Ginsburg was part of the majority in both previous challenges to the ACA, and Barrett has written critically about the legal underpinnings of Obamacare and Roberts’s decisions upholding it.
But even lawyers who have been supportive of past challenges say this one seems a long shot.
Justices across the ideological divide have said that when the court finds an unconstitutional element in the law, it must look carefully at whether the rest of it can be severed and remain in place.
The court found that was the case twice last term, with Roberts writing one such opinion and Justice Brett M. Kavanaugh, one of Trump’s two appointees, writing another.
“Constitutional litigation is not a game of gotcha against Congress, where litigants can ride a discrete constitutional flaw in a statute to take down the whole, otherwise constitutional statute,” Kavanaugh wrote.
Paul D. Clement, who was a solicitor general for President George W. Bush and who made the case against Obamacare at the Supreme Court in 2012, said, “It’s a very different case this time around.”
On Nov. 4, when the rest of the country may still be counting the presidential vote, the court returns to unfinished business: what to do when anti-discrimination laws conflict with religious rights.
The justices will take up a legal fight from Philadelphia, where city officials ended a contract to provide foster care services with Catholic Social Services because the agency said it would not accept applications from same-sex couples.
The U.S. Court of Appeals for the 3rd Circuit ruled the city was within its rights to end the contract and was not targeting the Catholic agency for its religious views. Instead, the court said, the city was insisting that those with whom it does business agree with its nondiscrimination policy.
Catholic Social Services, which has provided foster care services for decades, said the city’s decision forces it either to violate religious views about marriage or forgo providing the kind of services essential to its mission. It notes the city contracts with other agencies who are happy to work with same-sex couples.
The agency is represented by the Becket Fund for Religious Liberty, which is asking the court to reconsider an important 1990 decision written by Justice Antonin Scalia.
The ruling in Employment Division v.

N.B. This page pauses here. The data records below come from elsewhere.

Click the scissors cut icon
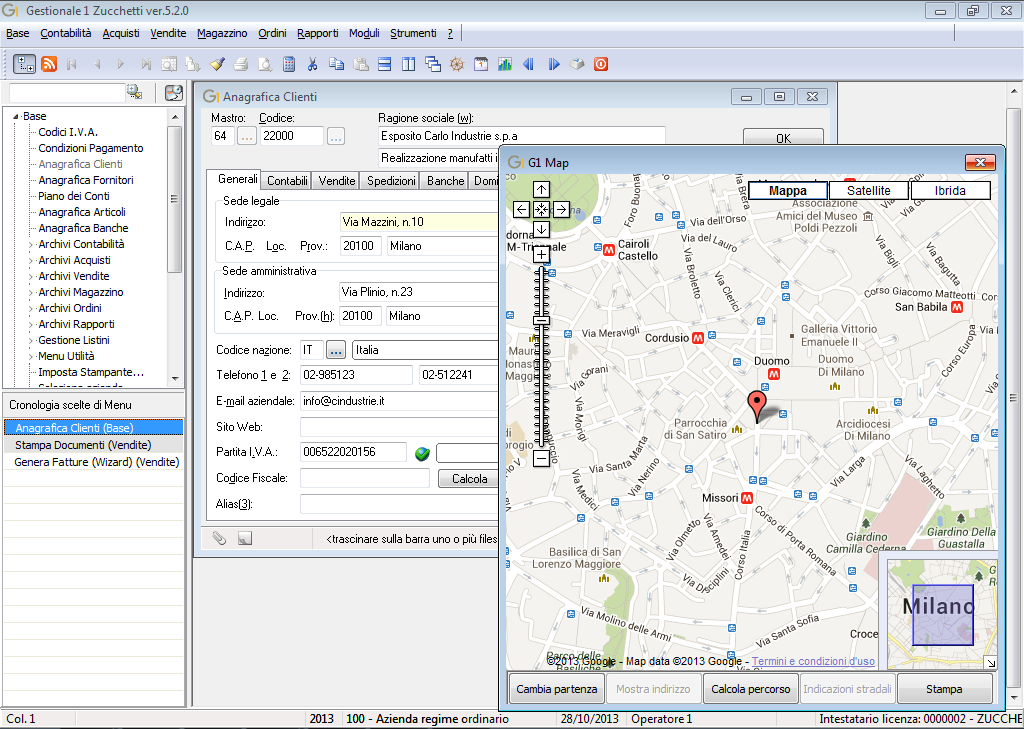This screenshot has height=729, width=1024. (x=313, y=64)
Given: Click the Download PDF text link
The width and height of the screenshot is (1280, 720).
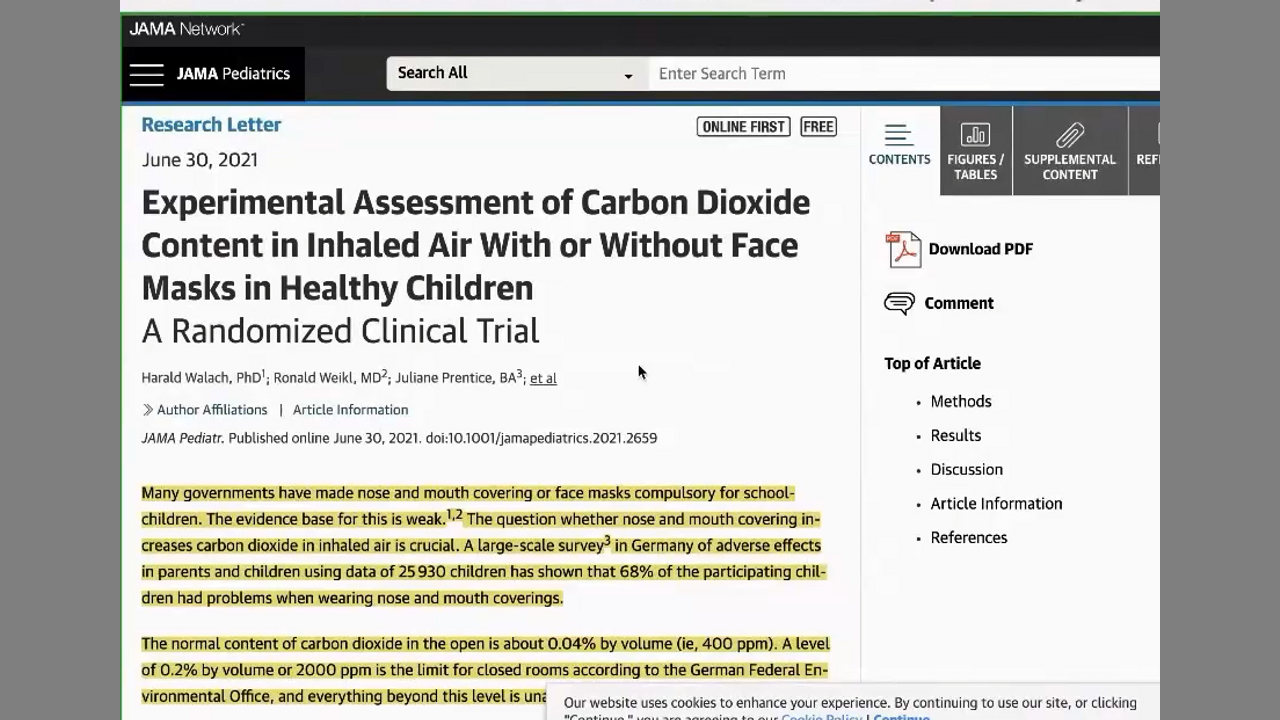Looking at the screenshot, I should click(x=980, y=249).
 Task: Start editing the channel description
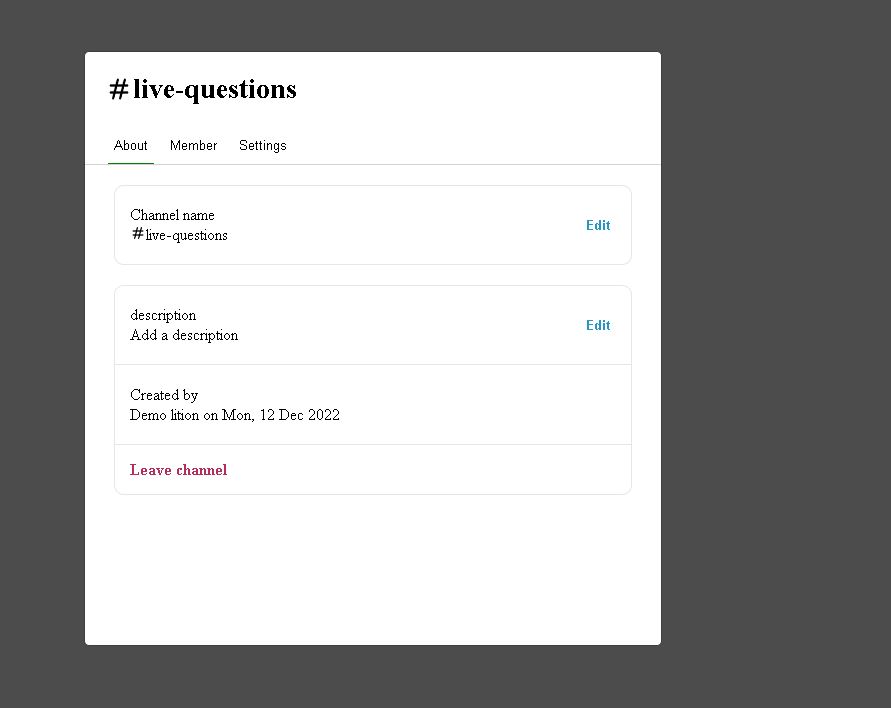point(597,325)
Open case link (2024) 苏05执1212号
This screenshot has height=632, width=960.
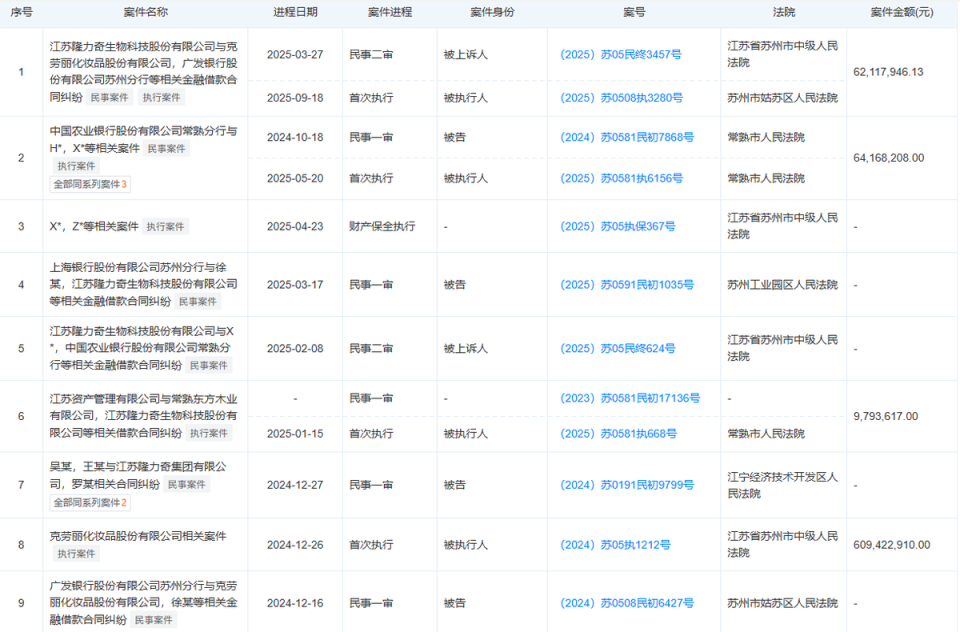click(x=616, y=545)
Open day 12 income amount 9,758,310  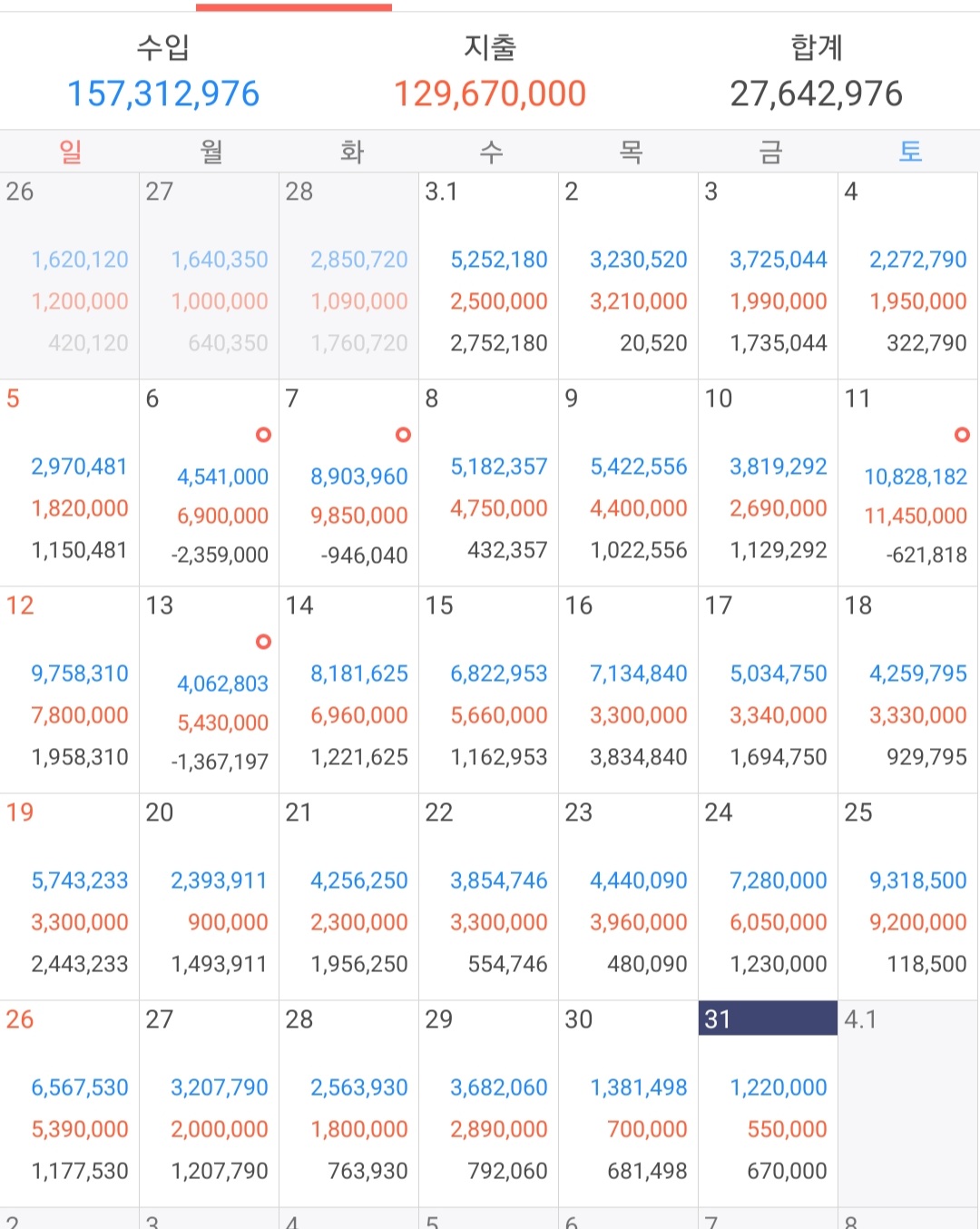pos(80,673)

Smith said there was no special protection from laws that apply equally to everyone. “We have never held that an individual’s religious beliefs excuse him from compliance with an otherwise valid law prohibiting conduct that the state is free to regulate,” Scalia wrote.
But the decision has become unpopular, and the court’s most conservative members have said they are open to reviewing it.
The case, Fulton v. City of Philadelphia, raises questions that the court largely sidestepped in 2018, when it found other reasons to rule for a Colorado baker who refused to discuss making a wedding cake for a gay couple, even though a state law prohibited discrimination based on sexual orientation.
Legal experts said there might be similar off-ramps in the Philadelphia case, if justices are not yet ready to declare a winner in such a contentious area of the law.
CORRECTION: An earlier version of this post misspelled the name Irv Gornstein. It has been corrected.